Può sembrare paradossale che in una campagna così lunga e martellante i profili dei due candidati volessero rimanere sfumati, ma questo è proprio il punto cruciale: in un sistema elettorale complesso non è il re a essere nudo davanti al popolo, ma viceversa è l'elettore che appare privato di ogni paramento e di ogni segreto. Voltaire non aveva fiducia nella democrazia, perché non aveva fiducia nel popolo, oggi invece il candidato presidenziale si può fidare pienamente del popolo perché ne conosce in anticipo ogni preferenza. Sarà sufficiente adattare se stessi per vincerne la fiducia. Ed è quello che Obama e Romney, hanno fatto sistematicamente. Mese dopo mese Romney ha dato addirittura versioni fittizie e divergenti delle proprie politiche.

La tecnologia ha permesso il ribaltamento dell'utopia democratica del re nudo. Gli strateghi delle campagne presidenziali conoscono quasi tutto degli elettori e confezionano su misura di ognuno di loro il messaggio dei candidati. La quantità di dati che essi scuotono dai rami della foresta di internet su ogni cittadino è tale da rivelare se l'elettore - a cui gli attivisti recapiteranno fino a venti telefonate a domicilio - è credente o no, ambientalista o no, se consuma cibi organici o non se ne cura. Se fa parte di una comunità o vive isolato, se legge quotidiani e quali. Grazie ai nuovi software in grado di incrociare i dati, ogni messaggio può arrivare in 500 varianti diverse a seconda del destinatario. Le campagne assomigliano alle immagini satellitari di google-earth che puntano l'obiettivo su ogni quartiere o, come dicono, su ogni “codice postale”, producendo cinquecento sfumature diverse dello stesso messaggio e dello stesso candidato che così diventa uno, centomila e ovviamente nessuno. Fino a che l'immagine più realistica non diventa paradossalmente quella televisiva.

Naturalmente è un'immagine falsa.
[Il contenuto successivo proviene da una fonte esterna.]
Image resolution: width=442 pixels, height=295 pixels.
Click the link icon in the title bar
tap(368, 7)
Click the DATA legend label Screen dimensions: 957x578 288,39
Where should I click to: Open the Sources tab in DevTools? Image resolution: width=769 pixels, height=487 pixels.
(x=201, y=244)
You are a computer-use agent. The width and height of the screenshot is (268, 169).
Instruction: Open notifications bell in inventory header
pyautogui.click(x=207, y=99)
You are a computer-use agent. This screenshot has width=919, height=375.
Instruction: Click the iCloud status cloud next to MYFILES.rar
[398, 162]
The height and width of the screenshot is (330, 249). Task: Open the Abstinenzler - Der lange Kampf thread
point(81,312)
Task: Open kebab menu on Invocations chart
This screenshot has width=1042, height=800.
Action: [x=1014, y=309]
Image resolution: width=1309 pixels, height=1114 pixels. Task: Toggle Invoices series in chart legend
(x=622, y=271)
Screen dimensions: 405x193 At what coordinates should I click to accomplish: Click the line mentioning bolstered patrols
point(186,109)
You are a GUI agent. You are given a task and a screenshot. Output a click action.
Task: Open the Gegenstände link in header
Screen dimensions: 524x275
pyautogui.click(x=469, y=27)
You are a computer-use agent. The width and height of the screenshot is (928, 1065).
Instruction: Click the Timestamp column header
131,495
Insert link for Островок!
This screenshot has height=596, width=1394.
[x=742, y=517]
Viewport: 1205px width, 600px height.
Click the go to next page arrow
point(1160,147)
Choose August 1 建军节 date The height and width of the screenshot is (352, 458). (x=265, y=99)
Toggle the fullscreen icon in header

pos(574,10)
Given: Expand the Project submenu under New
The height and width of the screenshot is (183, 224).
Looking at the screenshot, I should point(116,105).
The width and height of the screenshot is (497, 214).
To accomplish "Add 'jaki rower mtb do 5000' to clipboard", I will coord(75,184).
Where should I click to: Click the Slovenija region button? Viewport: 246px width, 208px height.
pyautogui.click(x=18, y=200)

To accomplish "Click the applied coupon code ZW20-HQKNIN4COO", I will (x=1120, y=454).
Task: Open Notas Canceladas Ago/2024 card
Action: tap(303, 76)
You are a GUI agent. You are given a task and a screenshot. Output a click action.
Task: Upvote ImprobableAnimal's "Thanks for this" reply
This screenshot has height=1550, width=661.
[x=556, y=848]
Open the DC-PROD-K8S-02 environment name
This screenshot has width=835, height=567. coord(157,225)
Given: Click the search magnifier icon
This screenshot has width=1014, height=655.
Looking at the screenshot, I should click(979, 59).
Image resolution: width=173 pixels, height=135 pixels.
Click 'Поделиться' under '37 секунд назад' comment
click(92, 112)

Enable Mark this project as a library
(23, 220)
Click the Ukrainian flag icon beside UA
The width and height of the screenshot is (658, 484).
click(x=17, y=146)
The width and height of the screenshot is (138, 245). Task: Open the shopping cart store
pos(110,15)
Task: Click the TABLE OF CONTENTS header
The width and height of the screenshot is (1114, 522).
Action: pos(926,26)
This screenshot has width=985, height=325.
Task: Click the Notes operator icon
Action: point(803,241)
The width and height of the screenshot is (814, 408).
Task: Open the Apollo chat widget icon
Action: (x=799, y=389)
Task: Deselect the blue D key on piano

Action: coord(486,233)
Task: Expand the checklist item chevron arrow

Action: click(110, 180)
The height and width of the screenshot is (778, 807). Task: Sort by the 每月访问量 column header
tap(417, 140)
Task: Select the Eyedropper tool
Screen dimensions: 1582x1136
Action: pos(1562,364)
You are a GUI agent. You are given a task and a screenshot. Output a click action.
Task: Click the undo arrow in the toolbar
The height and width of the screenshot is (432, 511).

Il confronto in tv non ha concesso di conoscere nulla delle proposte di Romney o di Ryan, ma solo la loro fotogenia e la loro personalità meno banale del previsto. Lo stesso Obama nasconde la propria agenda per i prossimi quattro anni. I colleghi del Tax Policy Center e di Brookings che hanno sollevato le contraddizioni nel piano fiscale di Romney non ottengono risposta. In tv Paul Ryan ha risposto che ci sono sei studi che contraddicono quello di Brookings, anche se si trattava solo di blog o di analisi precarie. Nel brodo comunicativo l'altra metà di ogni mezza verità scivola via impunita.
Tuttavia la spiegazione secondo cui Romney ha vinto il primo round, come dice Obama, perché la tv favorisce i racconti generici e non la precisione, è troppo compiacente. Romney ha detto chiaramente quello che vuole ma senza spiegare come, Obama però ha fatto il contrario. Ha spiegato in che modo da presidente ha affrontato le complessità della politica, ma ha perso di vista gli obiettivi, dando ragione a chi gli diceva che il suo slogan “Hope”, speranza, era un sentimento, non una strategia.

La sua immaginifica retorica è affondata nel linguaggio della Beltway, la cittadella di Washington, fin dal primo anno, quando Obama ha rinunciato a politiche radicali, avendo ereditato un'economia disastrata e avendo dovuto accettare troppi compromessi. Il mondo pulito, trasparente e generoso gli è scappato tra le dita. Tuttora Obama sa che l'economia è troppo debole e che il Congresso repubblicano lo braccherà ancora, per poter vantare nuove speranze. Il 3 ottobre, la tv ha mostrato implacabilmente un presidente che aveva perso ispirazione. Il 16 ottobre, nel secondo dibattito, Obama ha reagito ribaltando sui repubblicani la responsabilità dell'impasse politico del paese. Questa notte gli americani si aspettano l'ultimo responso.